▸ Given information
>> START
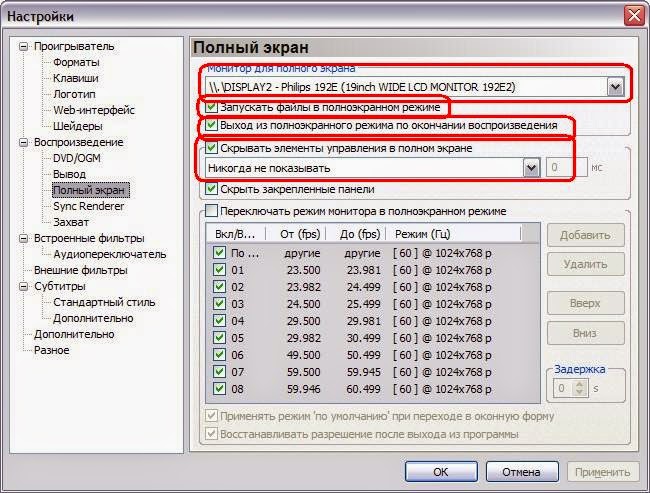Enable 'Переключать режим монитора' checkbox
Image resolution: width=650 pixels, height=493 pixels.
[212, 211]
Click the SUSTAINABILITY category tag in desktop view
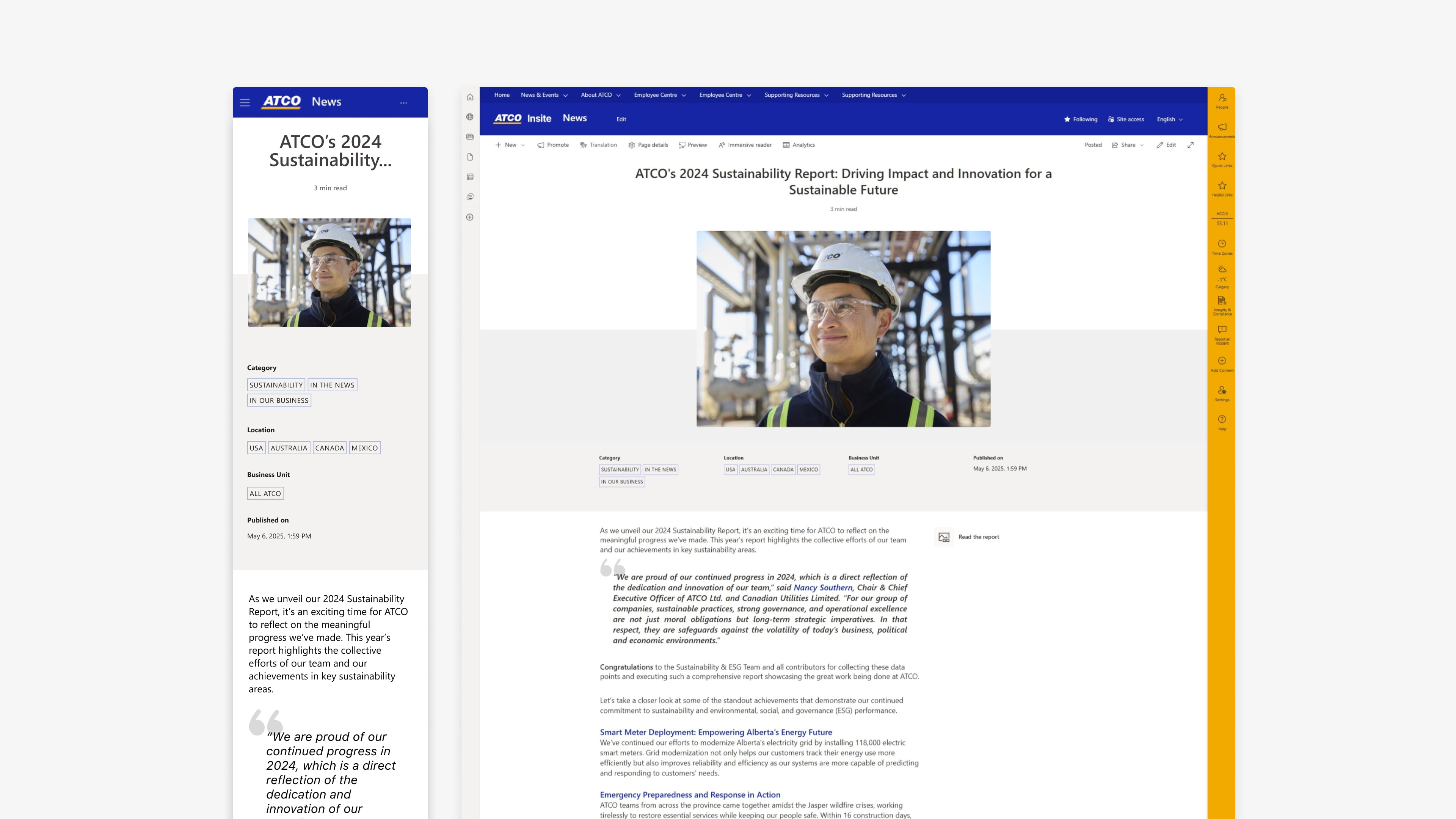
>> END
>> START
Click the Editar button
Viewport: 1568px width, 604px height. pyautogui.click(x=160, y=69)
>> END
>> START
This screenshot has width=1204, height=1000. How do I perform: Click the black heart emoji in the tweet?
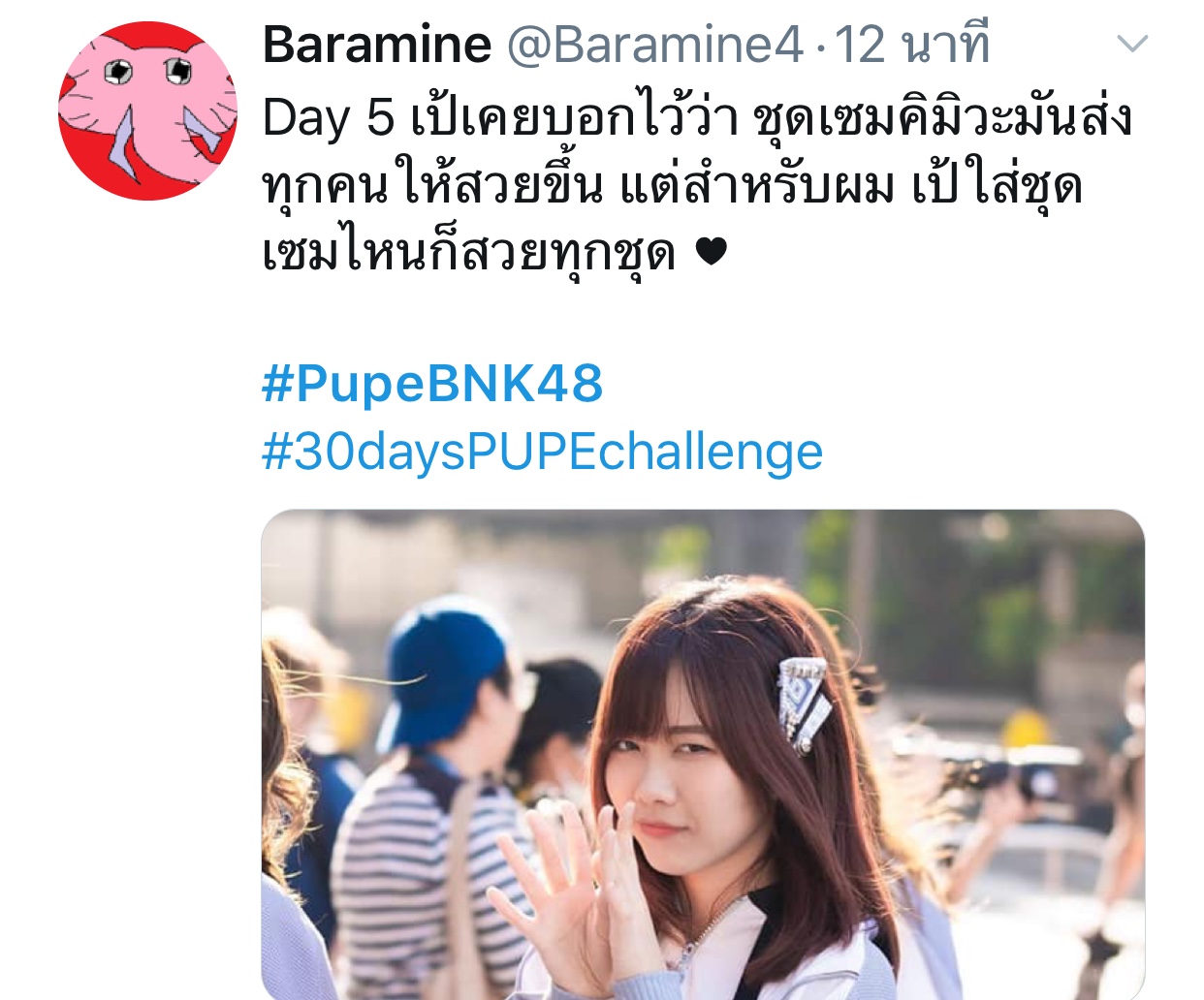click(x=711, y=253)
>> END
▸ What the exercise asks
Rewrite the entries from the line containing "Enable 'Переключать режим монитора' checkbox" through the line containing "Click the SUSTAINABILITY", both included, swapping "desktop view" for "mobile view" and changing nothing else. Leave the pictures out.

▸ Worked answer
Enable 'Переключать режим монитора' checkbox
Image resolution: width=650 pixels, height=493 pixels.
[212, 211]
Click the SUSTAINABILITY category tag in mobile view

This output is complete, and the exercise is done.